AI Art: Copyright and Creative Input

In the past few weeks, I have spent too much time reading arguments for and against "art"-producing algorithms. So much so that the thought of writing about it myself has crossed my mind once too often, so here we are.

Setting the Stage

Before we dissect the core questions at the heart of this debate, let's establish a few foundational statements that I hope we can collectively agree upon.

Should it be permissible to share functions capable of reproducing copyrighted works?

Yes. A tool capable of violating the law is not reason enough to forbid its use. For me, arguing that an "art"-generating algorithm should be restricted because it can produce images that are already copyrighted is unreasonable, considering that a simple copying machine is capable of that too.

I don't think many people hold the producers of copying machines responsible for copyright violations by their customers.

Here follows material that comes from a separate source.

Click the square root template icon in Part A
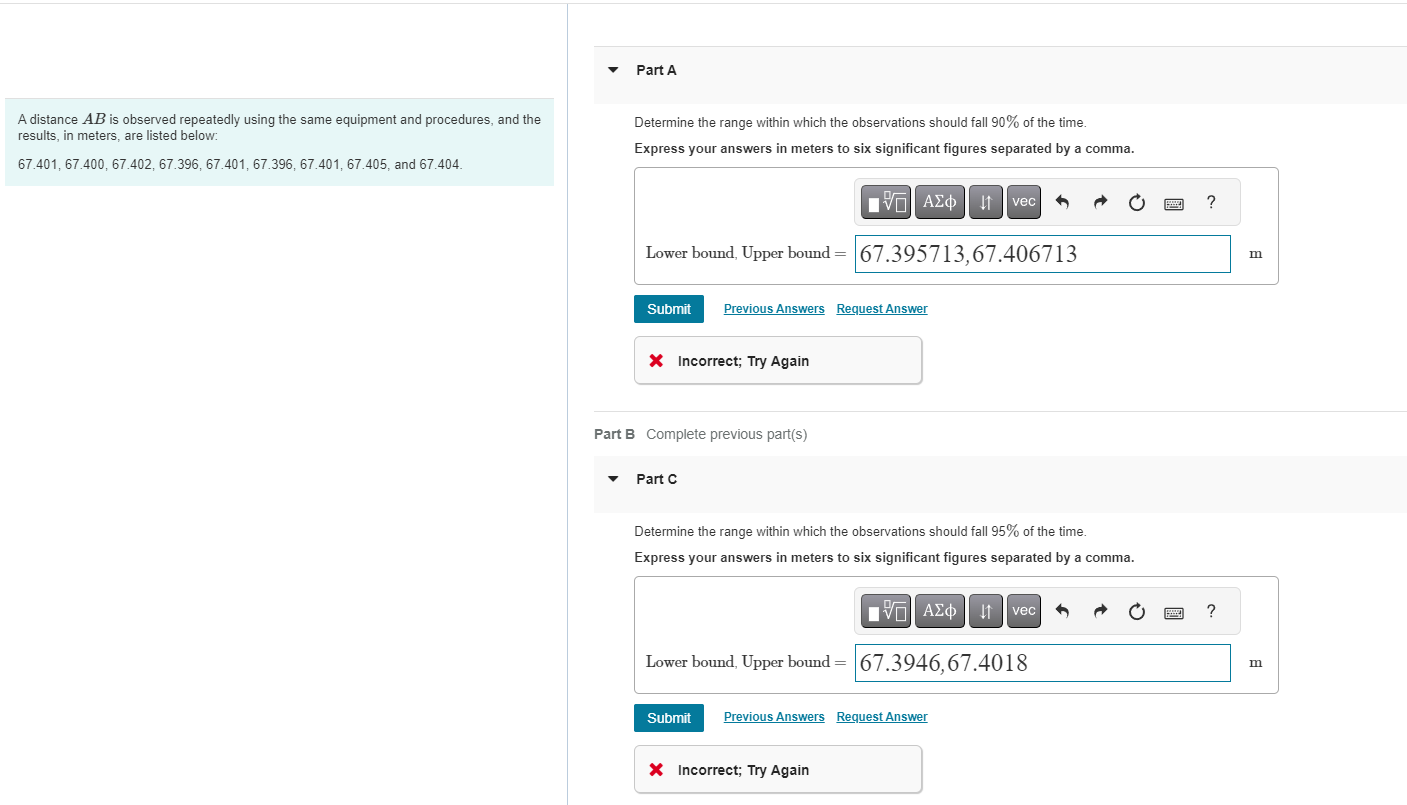The height and width of the screenshot is (805, 1407). coord(885,201)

Should a function be allowed to compete in historically human-dominated markets?

Yes. And it most likely will result in the loss of jobs. It is one of the features of capitalism that over time resources are allocated optimally (under some definition of optimal). If nobody is willing to pay for good G at price P, then producers unable to produce at these conditions have always gone out of business. It's nothing new: farming, manufacturing, even in art, countless jobs have either become entirely obsolete (copy-human) or the required workforce diminished (framers: 99% -> 2%) due to automation.

The Crucial Questions

Now, let's zero in on the crux of the matter, which revolves around three pivotal questions:

Should inspiration be compensated?

As it is right now, compensation for inspiration is not protected by law unless the influence of the inspiration is such that the produced work is not sufficiently different. The process used to produce the work is irrelevant in determining the extent of the infringement.

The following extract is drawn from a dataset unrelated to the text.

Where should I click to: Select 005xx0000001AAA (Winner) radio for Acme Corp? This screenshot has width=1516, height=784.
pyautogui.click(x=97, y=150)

As someone relatively skeptical of the current implementation of copyright, it would be a step in the wrong direction, a hindrance of progress, to declare uncompensated inspiration a violation of copyright.

Does the default allow a machine to use your work as inspiration?

The question is whether or not it should be opt-in or opt-out when it comes to permission to use a work for inspiration by a machine.

For humans, the default is opt-out. The owner of a work needs to protect it physically, with a patent, or with a contract to prevent others from using it as inspiration.

Should it be different for machines?

Personally, I find the practice of profiting from freely available work at the expense of the original creator distasteful, regardless of whether it's a function or a human involved. This is why I choose to apply appropriate licenses to my work.

Is a prompt sufficient creative input?

Why not? A prompt is simply a compressed representation of the desired output.

I think it's useful to think of image generation models as lossy decompression algorithms. Given some compressed data X (and a seed), it produces an approximation of the original Y: `ลท = g(x [, seed])`. Comparing such a model to ZIP actually gives us a reasonable framework to think about things.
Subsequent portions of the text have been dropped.